Ayrıca bu yıl Trabzon’da ilki düzenlenen Uluslararası Trabzon Film Festivali’nden iki “Altın Kemençe”yle dönen filmin başrol oyuncusu Emre Altuğ “En İyi Erkek Oyuncu” ödülüne layık görülürken, “En İyi Yardımcı Erkek Oyuncu” ödülü ise filmde “Hayati” karakterine hayat veren Adem Yılmaz’a verilmişti.
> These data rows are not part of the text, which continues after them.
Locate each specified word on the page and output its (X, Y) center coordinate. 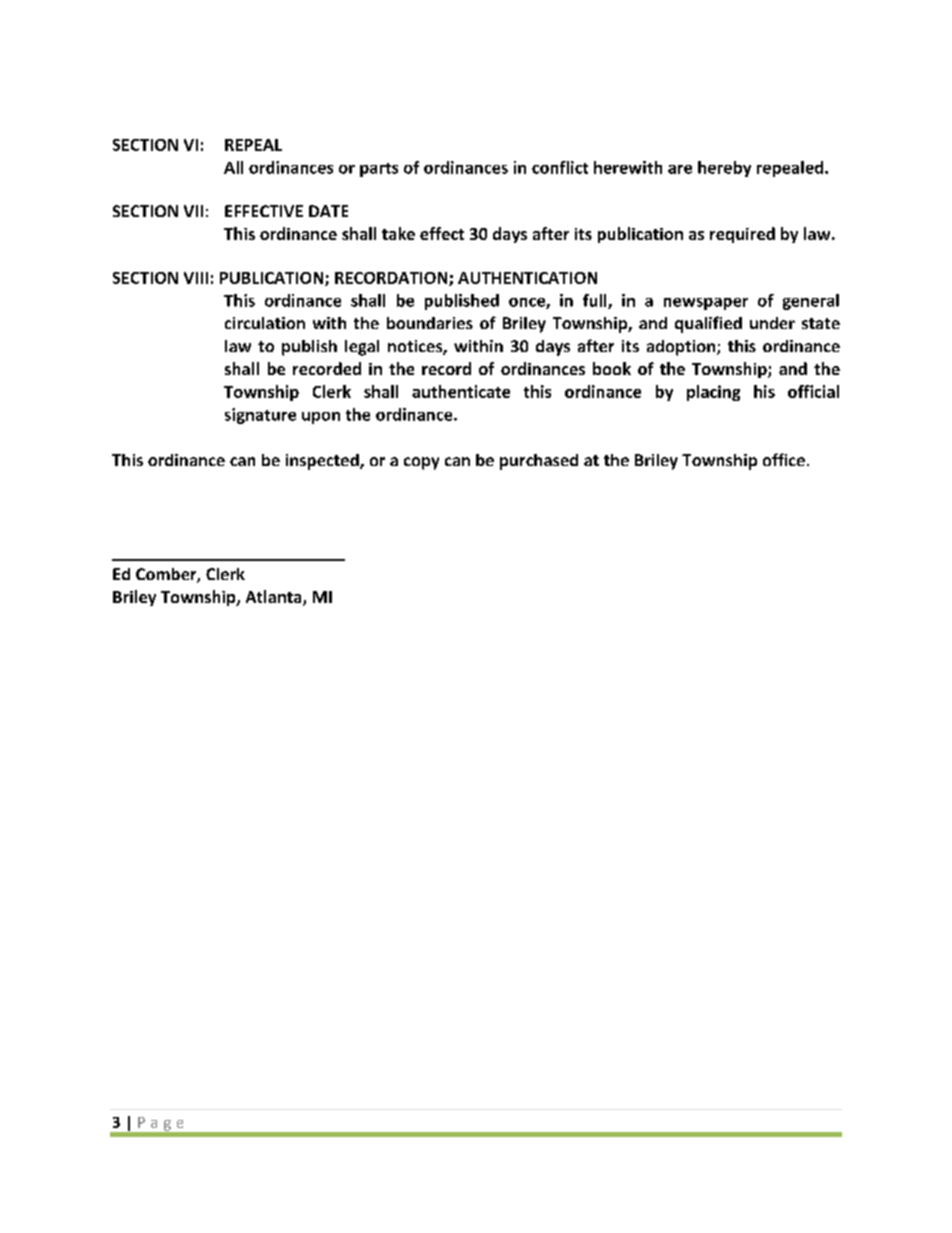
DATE (328, 211)
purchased (539, 462)
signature (260, 416)
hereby (724, 169)
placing (713, 393)
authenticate (461, 391)
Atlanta (275, 598)
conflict (560, 167)
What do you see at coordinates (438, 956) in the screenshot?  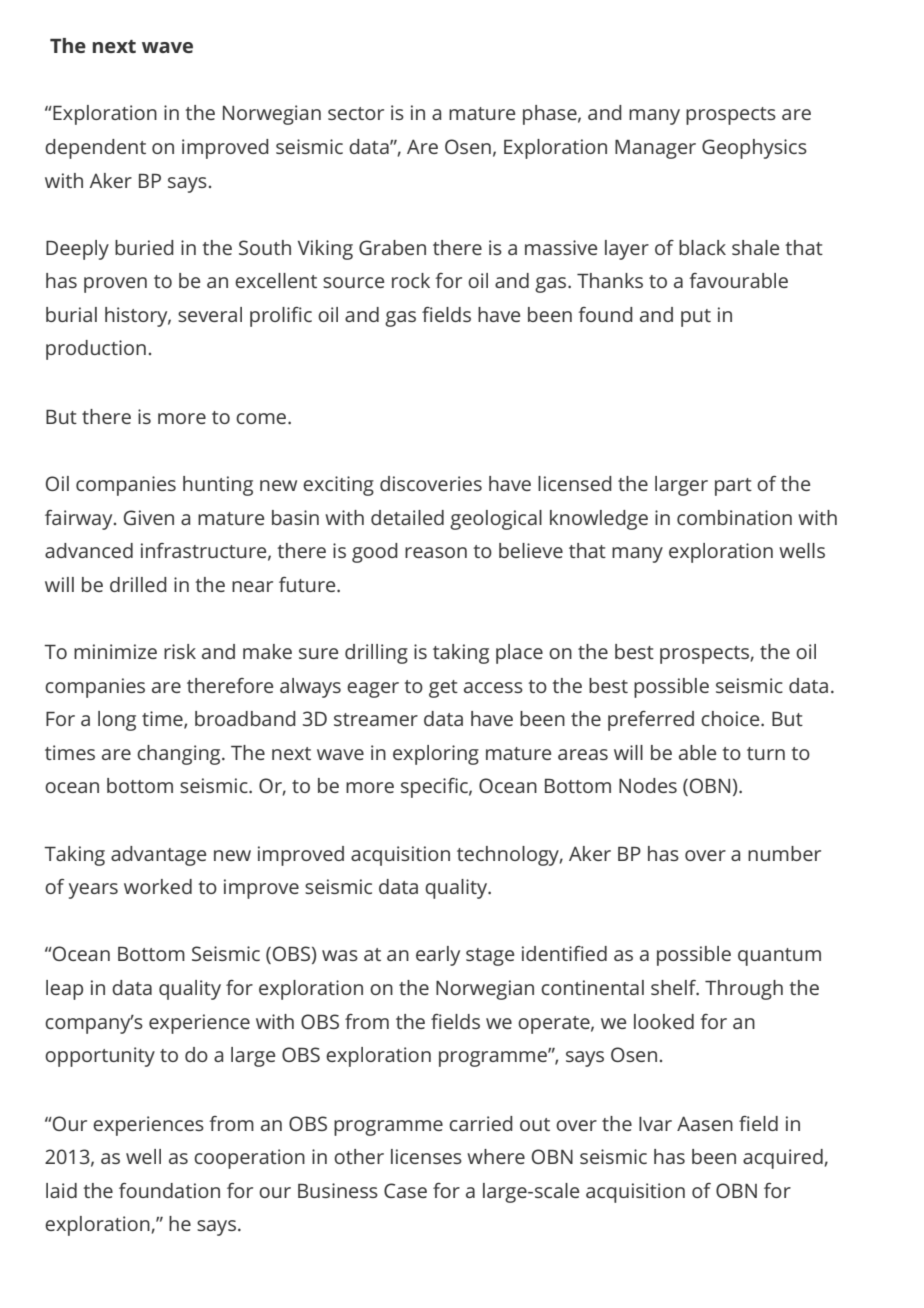 I see `early` at bounding box center [438, 956].
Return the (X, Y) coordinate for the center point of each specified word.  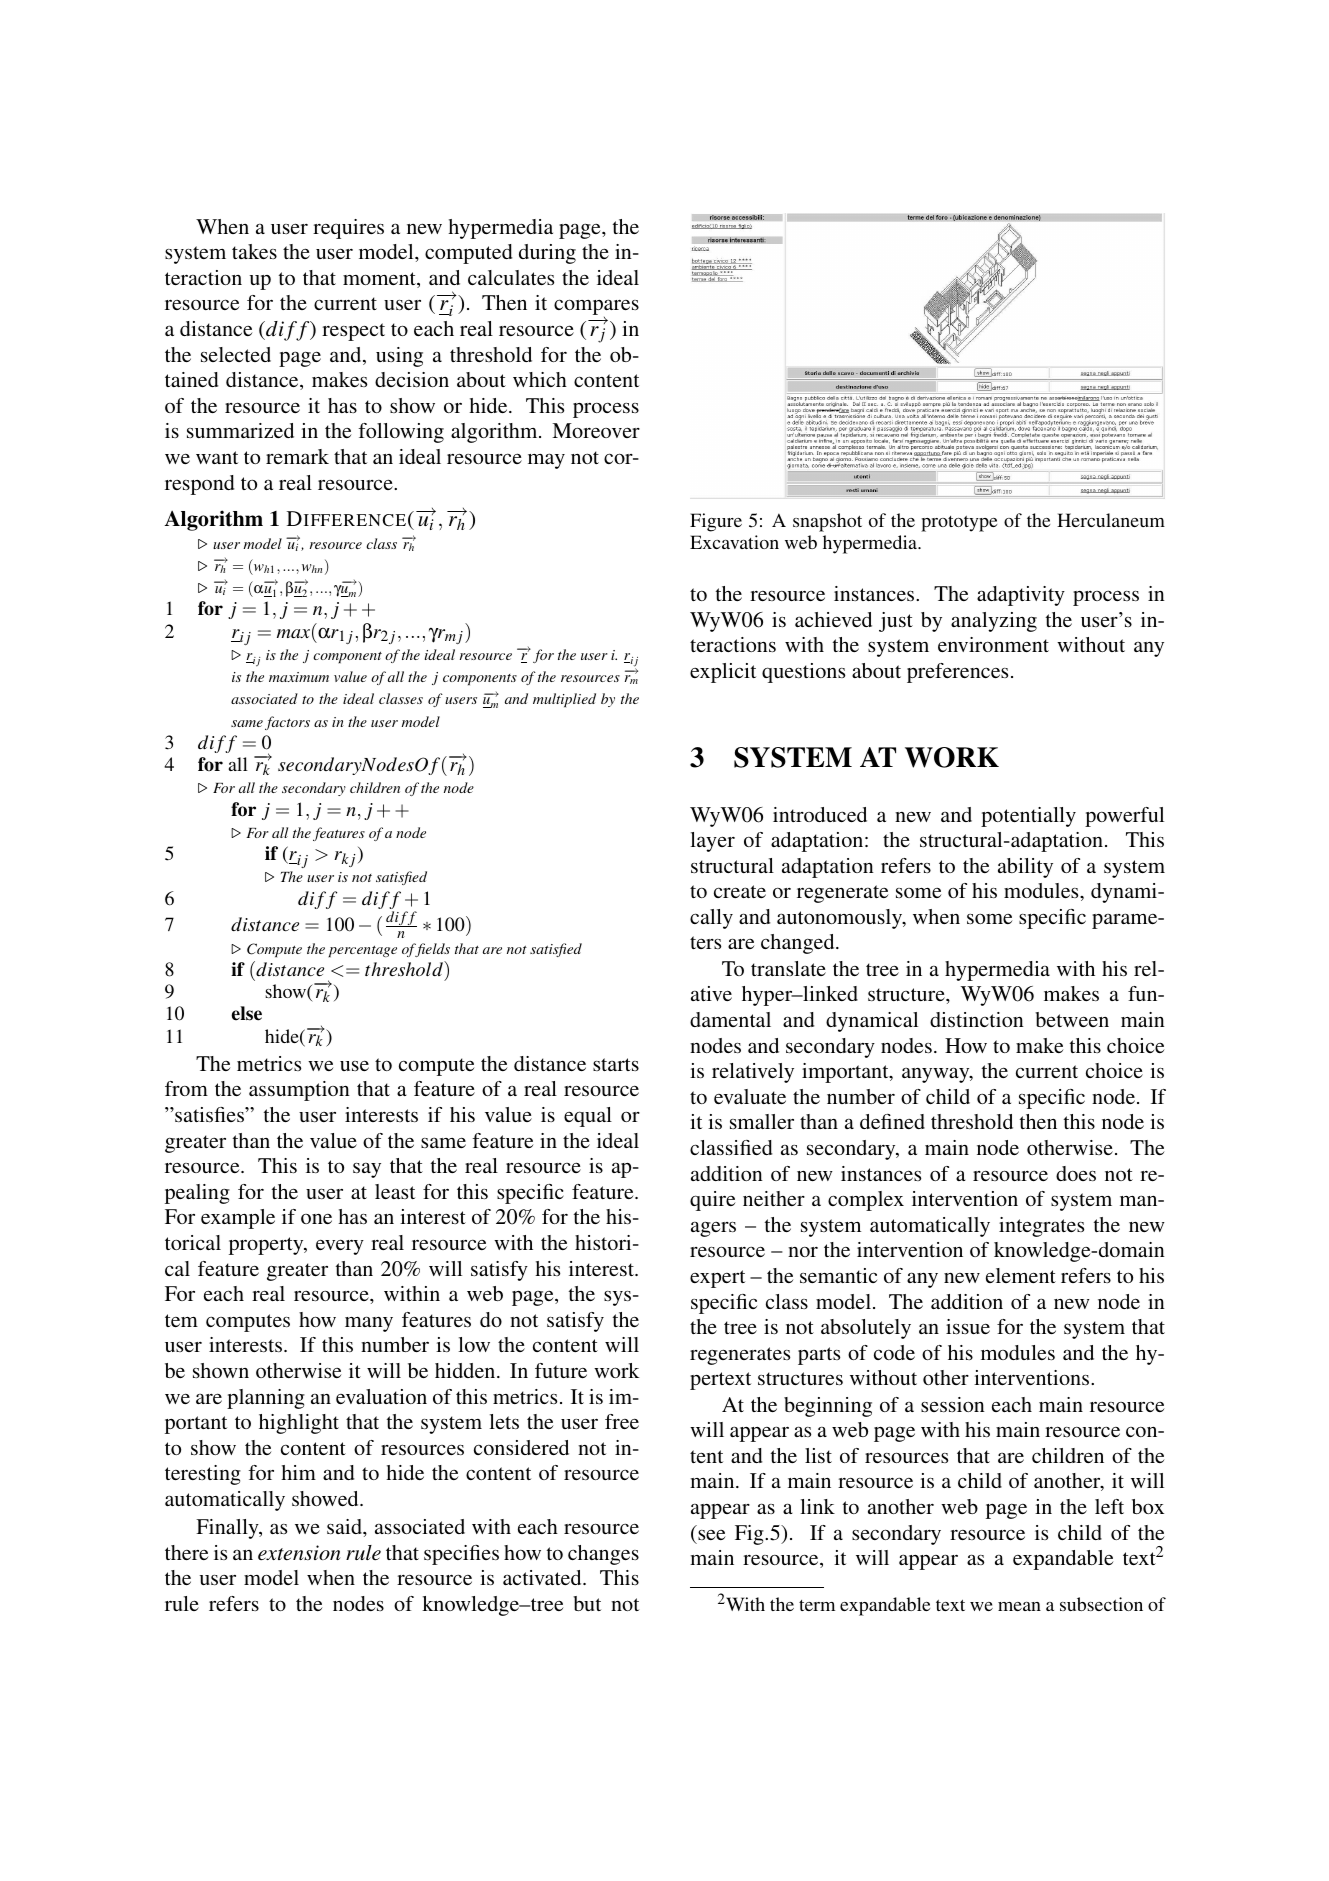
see (711, 1535)
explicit (723, 673)
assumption (299, 1091)
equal (588, 1117)
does (1076, 1173)
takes (254, 251)
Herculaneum (1111, 520)
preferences (957, 673)
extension (299, 1552)
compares (596, 308)
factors (287, 723)
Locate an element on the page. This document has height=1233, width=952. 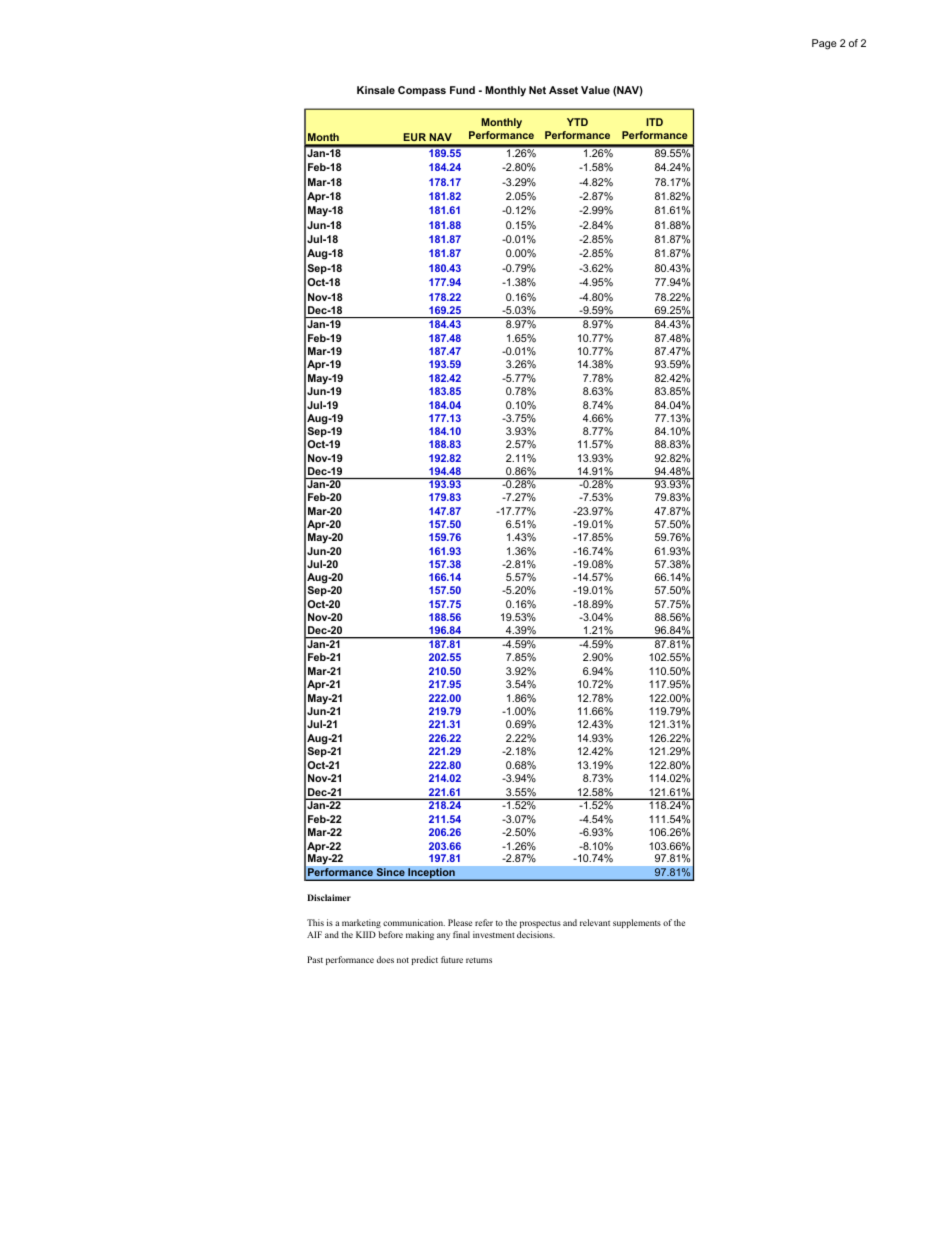
Page is located at coordinates (824, 44).
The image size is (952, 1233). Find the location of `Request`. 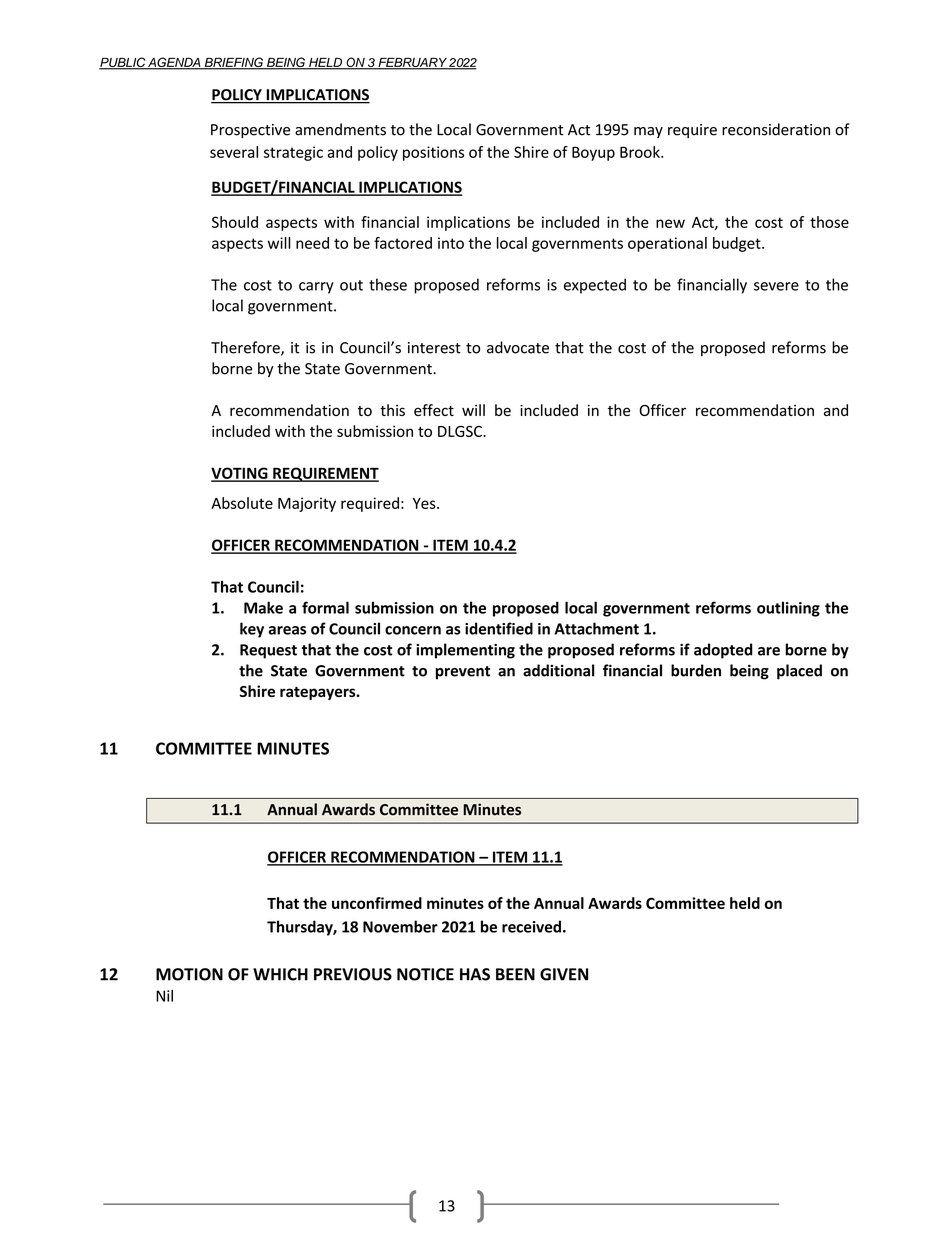

Request is located at coordinates (268, 651).
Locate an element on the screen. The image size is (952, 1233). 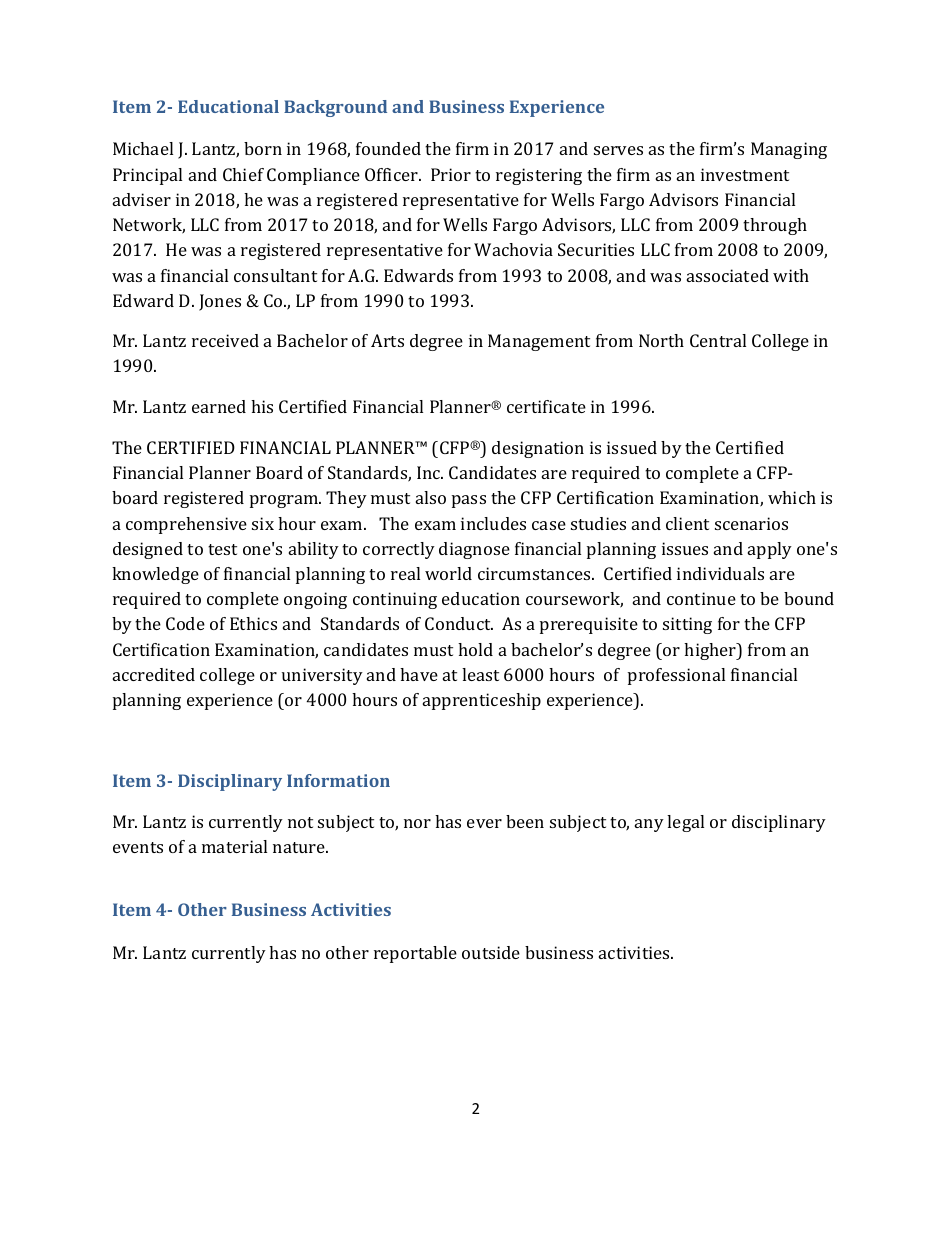
accredited is located at coordinates (154, 674).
Müziklerini Erkan Oğur’un bestelediği, oyuncu kadrosunda Emre Altuğ, Nilay Erdönmez, Orhan Aydın, Mustafa Uzunyılmaz, Turan Özdemir, Sadık Gürbüz, Hikmet Karagöz ve Adem Yılmaz'ın yer aldığı filmin konuşu şöyle:
"Yeni bir hayat kurmak umuduyla işçi olarak gurbete gittiği Almanya'da mezarcılık konusunda ustalaşan Ejder, babasının ölümü üzerine memleketi Dalaman Şerefler Köyü'ne döner. Ejder'in köyündeki yerli ve yabancıların oluşturduğu milyon dolarlık yaşam alanları, Ejder'in mezarcılık konusunda ki birikimlerine yeni ufuklar açar.
Milyon dolarlık evlerde oturan bu insanları, öldükten sonra köy mezarlığına defnetmek fikrine karşı çıkan Ejder, ''Aslan yattığı yerden bellidir'' felsefesi ile yola çıkarak, ölecek her varlıklı insana ölümsüzlüğü simgeleyen zeytin ağaçları altında sonsuz bir yaşam vaat eder.
Kişiye özel mezar tasarımları ile cennete giden bu yolda müşterilerine eşlik eden Ejder ve şirketi ''Yatay mezarcılık, öldükten sonra bile yanınızda olacak...'' sloganı ile işler yolunda giderken, kasabaya sonradan yerleşen Bektaş'ın travmatik hikayesi ile yüzleşir."